То, что Владимир Соловьев так верно назвал русским ницшеанством до Ницше, дано было Руси самим Богом к преодолению с первых же дней ее существования. Это, конечно, постичь не легко. Надо быть Достоевским и Аннен- ским, чтобы изведать все запутанные лабиринты русской души, все ее темные закоулки и тупики и снова выйти на Божий свет, принося с собою добытое мучительным опытом подлинное знание России. Достоевский и Анненский обнаружили гибельное начало, связующее у нас воедино низы с верхами, все сословия и жизненные подразделения —разбойничью ладью с Лермонтовым. Такое гибельное начало есть не что иное, как наше многовековое упорное стремление подменить в душе Богочеловека призрачным соблазном нереального сверхчеловека, духовное сознание безграничным своеволием, способным поработить нас безвозвратно и сбросить в пропасть революционного самопоедания. От такого ужаса лишь бы бежать и везде найдешь спасение — даже в безумии Ивана Карамазова, даже в намыленной петле Ставрогина. Духовное преображение Достоевского, причастного в молодости к бесовщине, поистине стократ чудеснее и человеческому уму непостижимее, чем покаяние Раскольникова, бунт которого, несмотря на «так себе теорийку», еще не порвал с простодушием разбойничьей ладьи. Не верить в возможность покаяния Раскольникова значит не верить в возможность отказа России на веки вечные от этой злосчастной ладьи и тем более не верить в победу и торжество нашего отечества над дьявольским подпольем.

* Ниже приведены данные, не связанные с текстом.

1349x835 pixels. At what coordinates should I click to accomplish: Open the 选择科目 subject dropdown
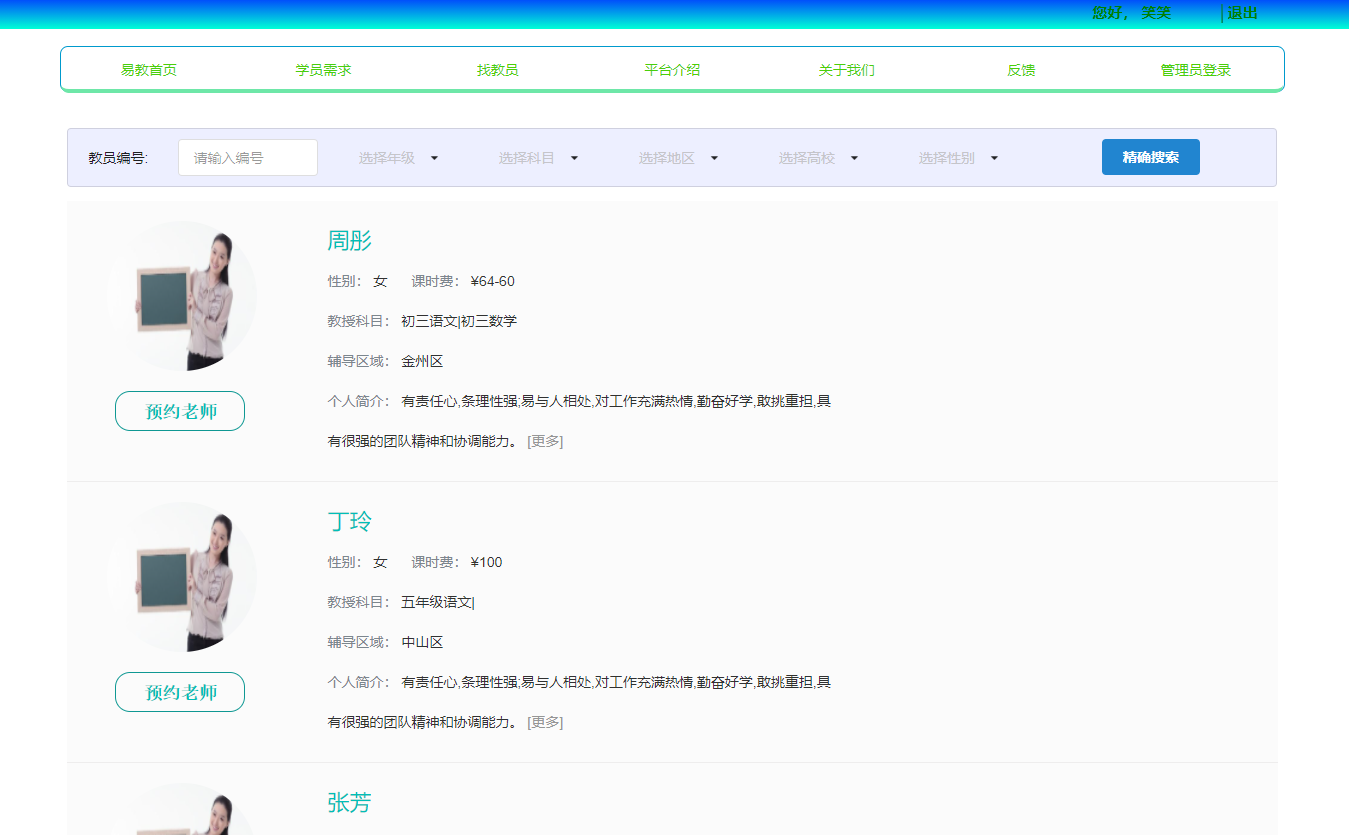pos(536,157)
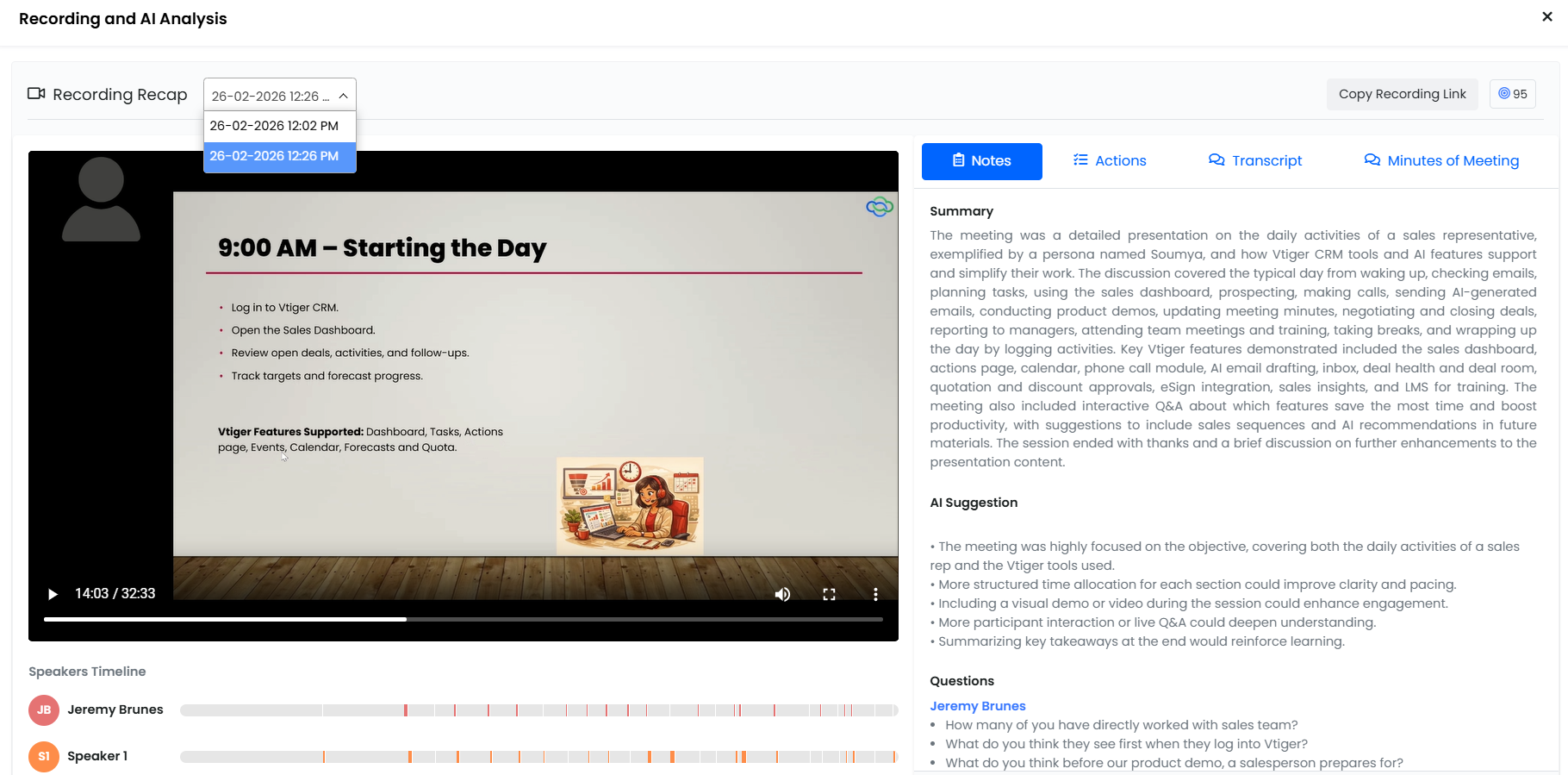
Task: Click the S1 avatar for Speaker 1
Action: coord(44,756)
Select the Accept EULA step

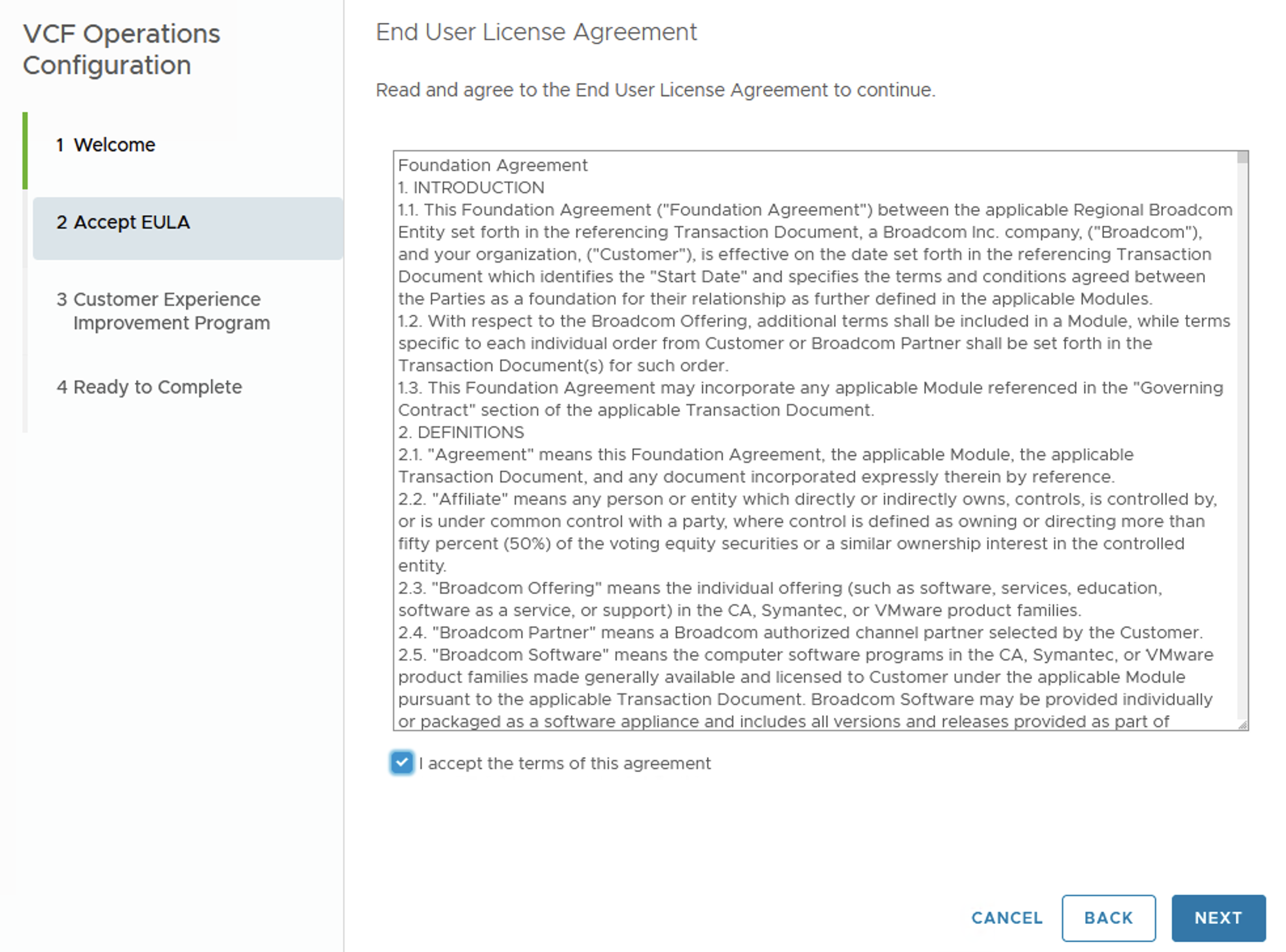point(131,223)
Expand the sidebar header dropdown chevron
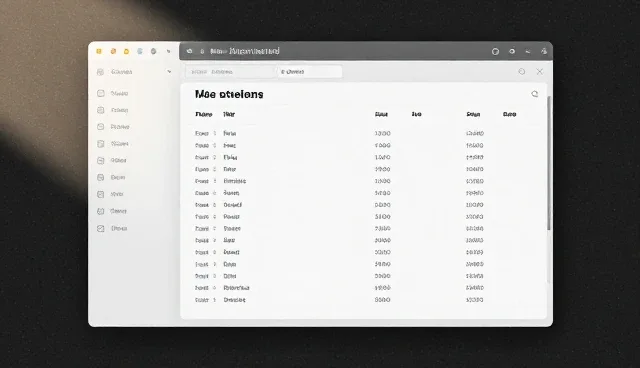This screenshot has width=640, height=368. (x=169, y=72)
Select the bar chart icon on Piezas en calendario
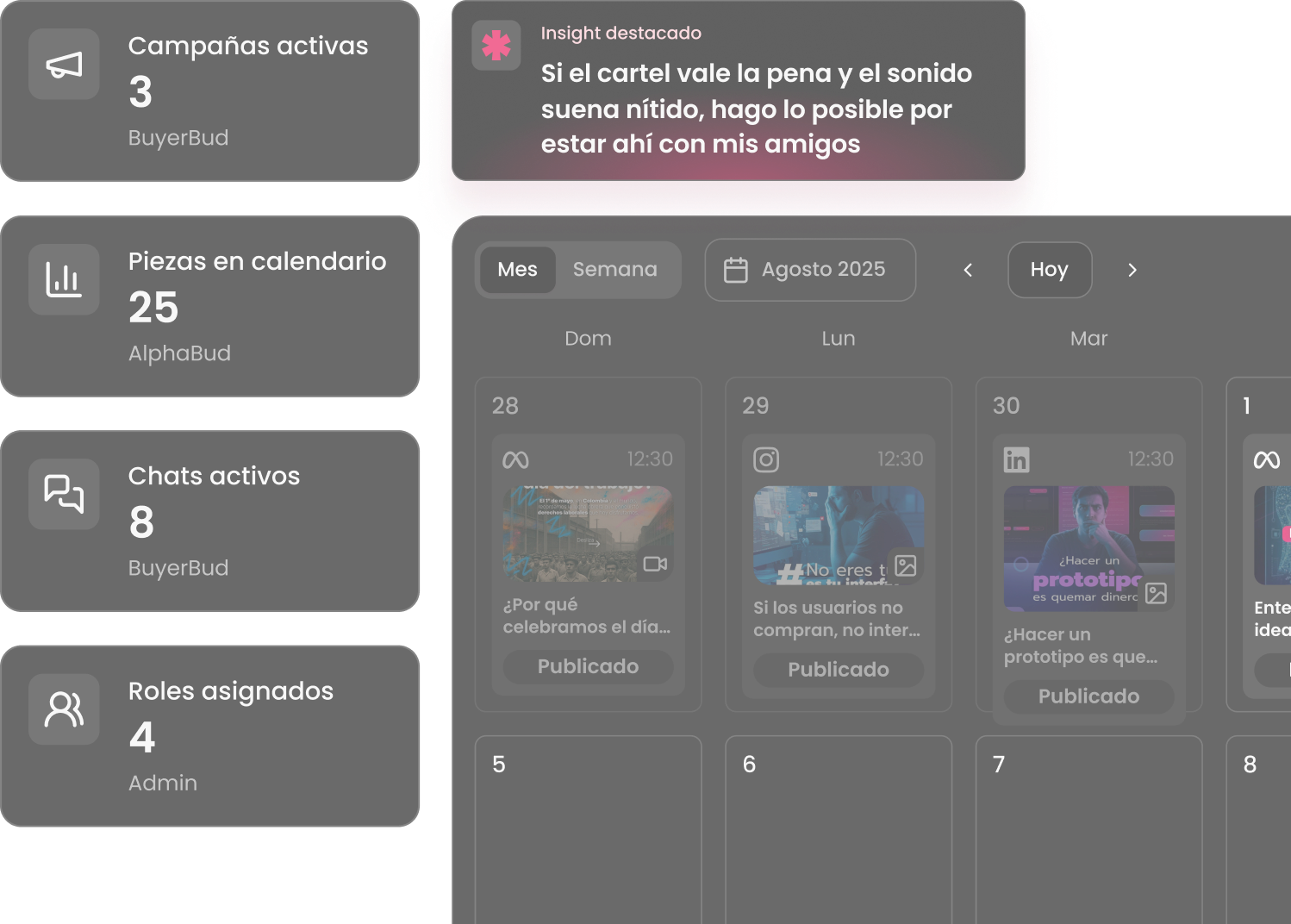Screen dimensions: 1291x924 click(x=64, y=279)

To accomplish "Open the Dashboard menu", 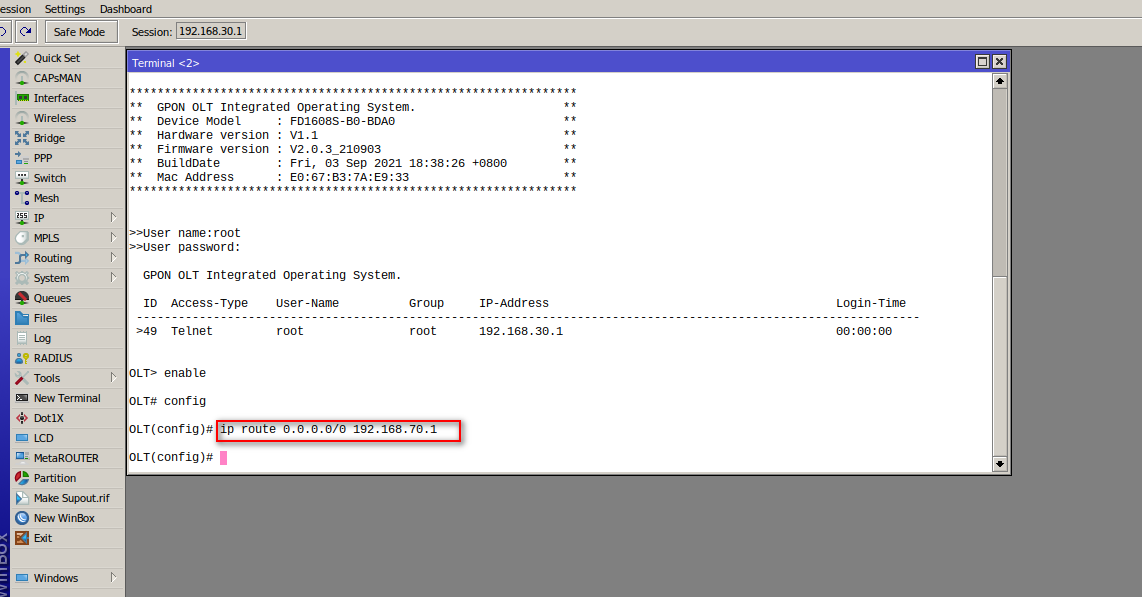I will click(x=125, y=9).
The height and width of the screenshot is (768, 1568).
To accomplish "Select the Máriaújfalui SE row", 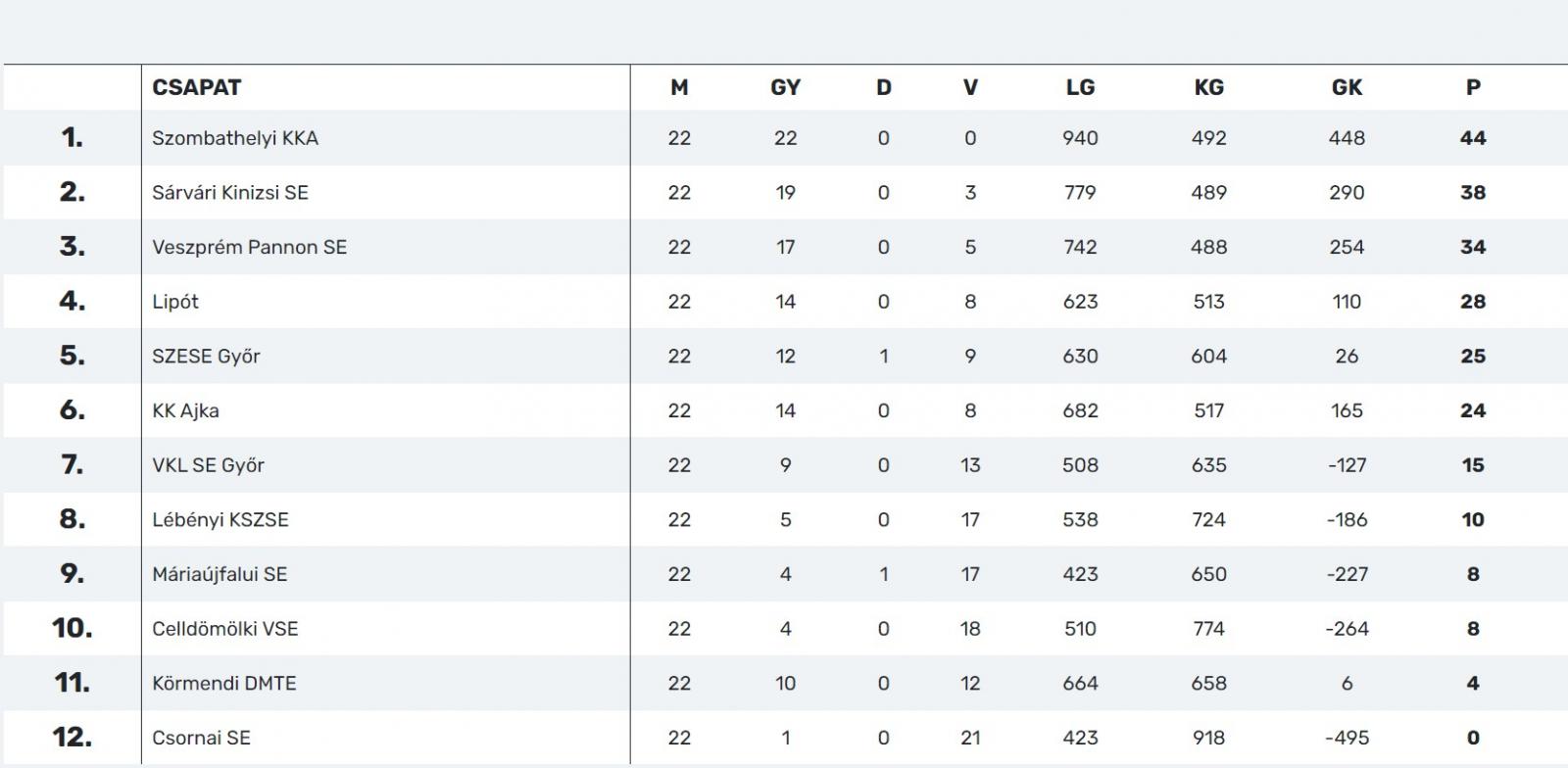I will point(784,574).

Конечно, теорийка хоть и очень юного, но в достаточной мере злого Роди, отдаляет его от не лишенной первобытности ладьи и грозно приближает к «народолюбцу» Нечаеву и «народовольцу» Желябову, однако не настолько, чтобы по их примеру рухнуло в нем бесследно все духовное. Подвиг Сони Мармеладовой — ангельский свет в ночи, спасает Раскольникова от окончательной гибели.
*
Идя к Свидригайлову, Раскольников думал о том, что так таинственно и с практической точки зрения совершенно непонятно тянет его к этому загадочному существу; «Этот человек, — говорил сам себе Раскольников, — очевидно чрезвычайно развратен, непременно хитер и обманчив, может быть очень зол. Про него ходят какие-то россказни. Правда, он хлопотал за детей Катерины Ивановны; но кто знает для чего, и что это значит? У этого человека вечно какие-то намерения и проекты». Известно, какие скверные, часто ни на чем реальном не основанные слухи распространяют друг о друге люди. Приписывать другому злое и порочное очень легко, но на себе одном сосредоточенный Раскольников не знал и не чувствовал, что Свидригайлов безмерно несчастнее его, окруженного вниманием и заботами матери, сестры, Сони и Разумихина. Пусть любовь близких казалась в тягость идейному убийце. Всё же она наглядно существовала и, хотело того или нет ожесточившееся сердце преступника, вела его к исцелению от одержимости. А Свидригайлова безвозвратно поглотило явное и тайное одиночество, он как бы попал в каменный, наглухо замурованный, мешок.
Кто истинно несчастлив, тот для вечности еще не погиб. Сын погибели, иначе говоря, профессиональный революционер — Петр Верховенский не страдает и обагрив руки в крови, весело болтает, играет в карты и ловко ускользает за границу, готовясь к новым злодеяниям. Разврат, укоренившийся в душе Свидригайлова, привил ему особого рода корысть не денежного, но сладострастного происхождения, наделил его тёмными навыками, избавиться от которых не в силах погрязший в пороках человек. Отсюда лукавые приёмчики Свидригайлова, смахивающие на шантаж, с заманиванием Дуни, как в западную, в квартиру старой сводни Реслих. И подумать только, что поступая так, он все еще лелеял некую бледную, слабую надежду спастись девственной чистотой Дуни от провала в потусторонний, быть может для него на веки веков беспросветный мрак. Слишком широк, — по Достоевскому, русский человек, не мешало бы его и сузить. Свидригайлов хорошо знает это и говорит Дуне: «Русские люди вообще широкие люди, Авдотья Романовна, широкие как их земля, и чрезвычайно склонны к фантастическому, к беспорядочному... А помните, как много мы в этом же роде и на эту же тему переговорили с Вами вдвоем, сидя по вечерам на террасе в саду, каждый раз после ужина. Еще вы меня именно широкостью укоряли. Кто знает, может, в то же самое время и говорили, когда он (т. е. Раскольников) здесь лежал да свое обдумывал» (Курсив мой. — Г. М.).